Sunday, August 01, 2010
Uma tarde em 2010
Quem me dera, agora, eu tivese a viola pra cantar. Mas, a viola foi quebrada e jogada na plateia.
A piada contada por Roberto Carlos, nos bastidores do III Festival da Música Popular Brasileira, da TV Record, é uma das singelas revelações trazidas pelo documentário "Uma noite em 67", de Renato Terra e Ricardo Calil. O filme, de fato, não se presta a fazer revelações. É uma reconstituição de um acontecimento artístico fartamente documentado, referência para temas tão diversos quanto vaias, Tropicália, guitarras elétricas, Edu Lobo, Gilberto Gil, Caetano Veloso, Mutantes, Sérgio Ricardo, Roberto Carlos cantando samba e além.

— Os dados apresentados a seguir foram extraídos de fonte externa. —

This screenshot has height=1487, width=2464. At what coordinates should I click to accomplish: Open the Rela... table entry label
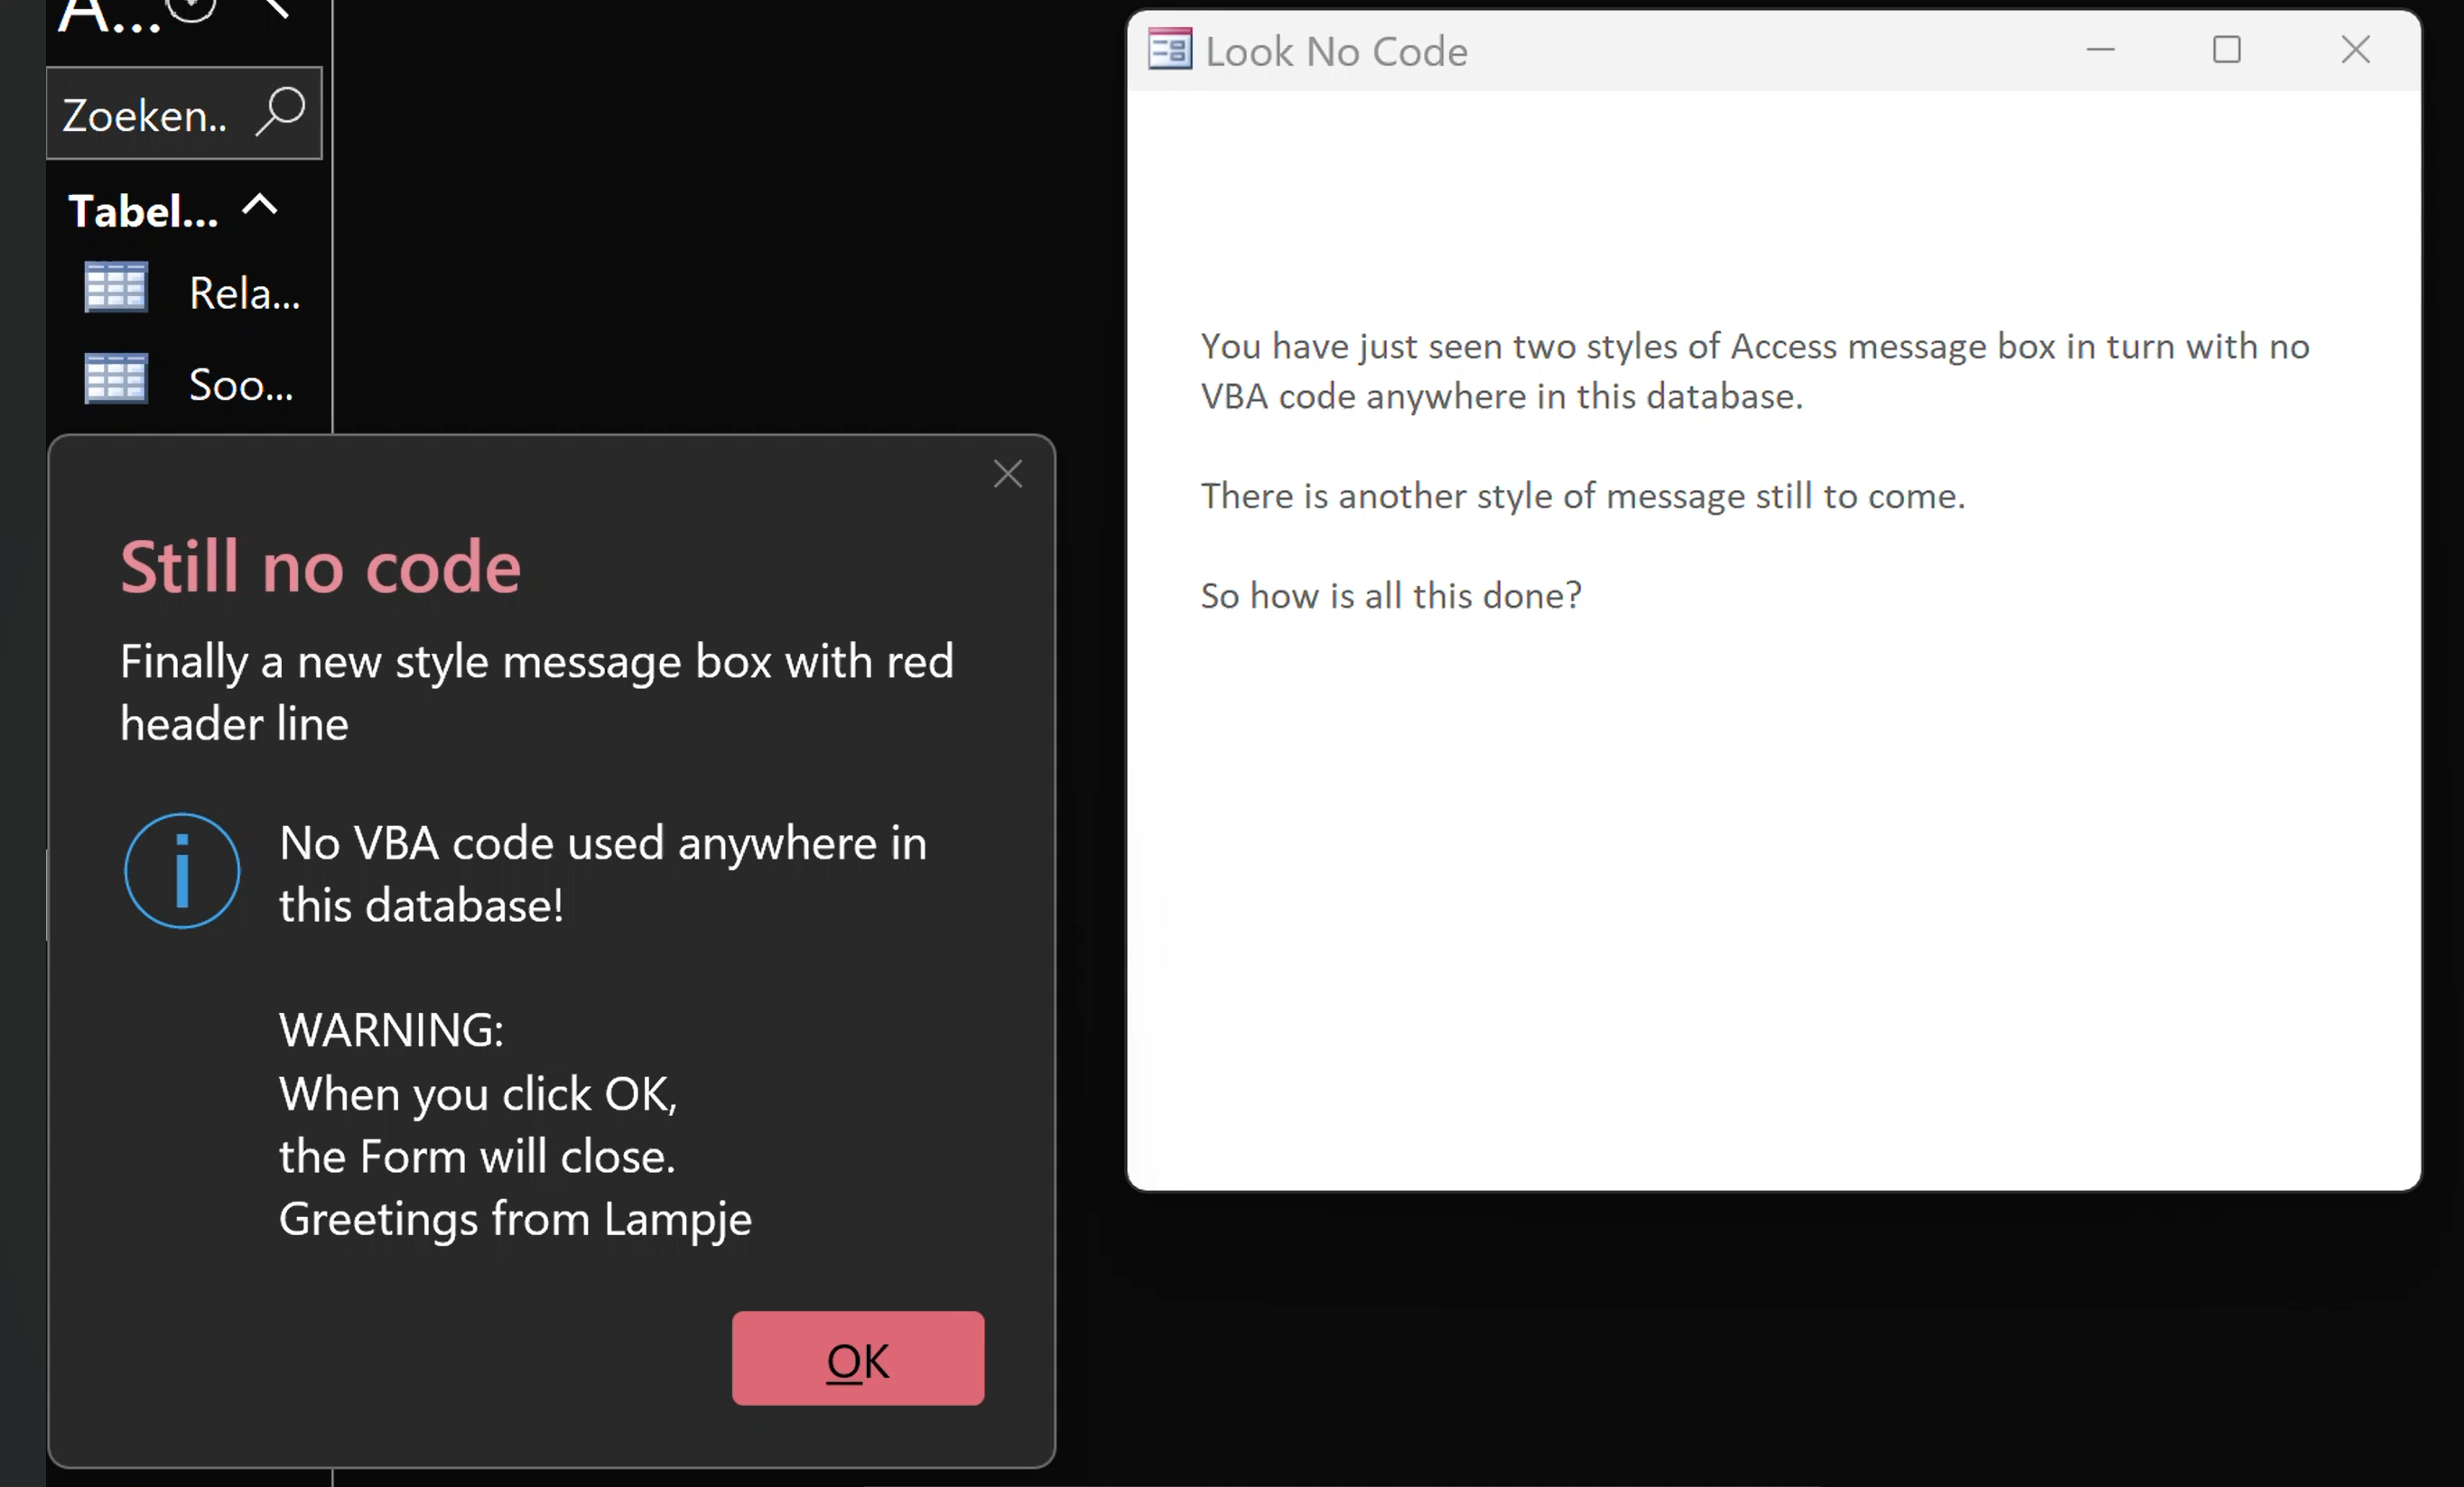point(244,294)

"Só queríamos fazer um bom programa de televisão, e que desse tudo certo", diz o produtor Solano Ribeiro logo no início do filme. Alheios a esse propósito simples, os atores desse programa acabaram fazendo uma revolução na música. Talvez Renato Terra e Ricardo Calil quisessem apenas fazer um documentário, mas promoveram um encontro histórico de gerações nas salas de cinema do Brasil.
Fui ver "Uma noite em 67" hoje à tarde com a minha mãe, frequentadora de vários daqueles espetáculos da TV Record. Ela não chegou a ver nenhum dos festivais in loco, pois conseguir ingressos para eles não era tarefa fácil. Mas viu vários programas como "O fino da Bossa" e "Bossaudade" sentada na plateia do Teatro Paramount, na avenida Brigadeiro Luiz Antônio. E assistiu a todos os festivais da Record pela TV. E torceu por Chico Buarque e Nara Leão, em 1966, defendendo "A banda", e manteve a aposta em Chico, em 1967, com "Roda Viva".
Já escrevi aqui e aqui que reverti meu sentimento quanto à nostalgia de um passado que não vivi. Mas o documentário "Uma noite em 67" me fez balançar do conformismo. É bom fruir a produção cultural daquela época com o filtro dos anos. É bom, sobretudo, não ter de tomar partido em uma circunstância tão esdrúxula quanto a passeata contra as guitarras elétricas mas, que diabos!, eu queria muito estar naquele teatro (ou, pelo menos, à frente de uma TV) naquele dia 21 de outubro de 1967!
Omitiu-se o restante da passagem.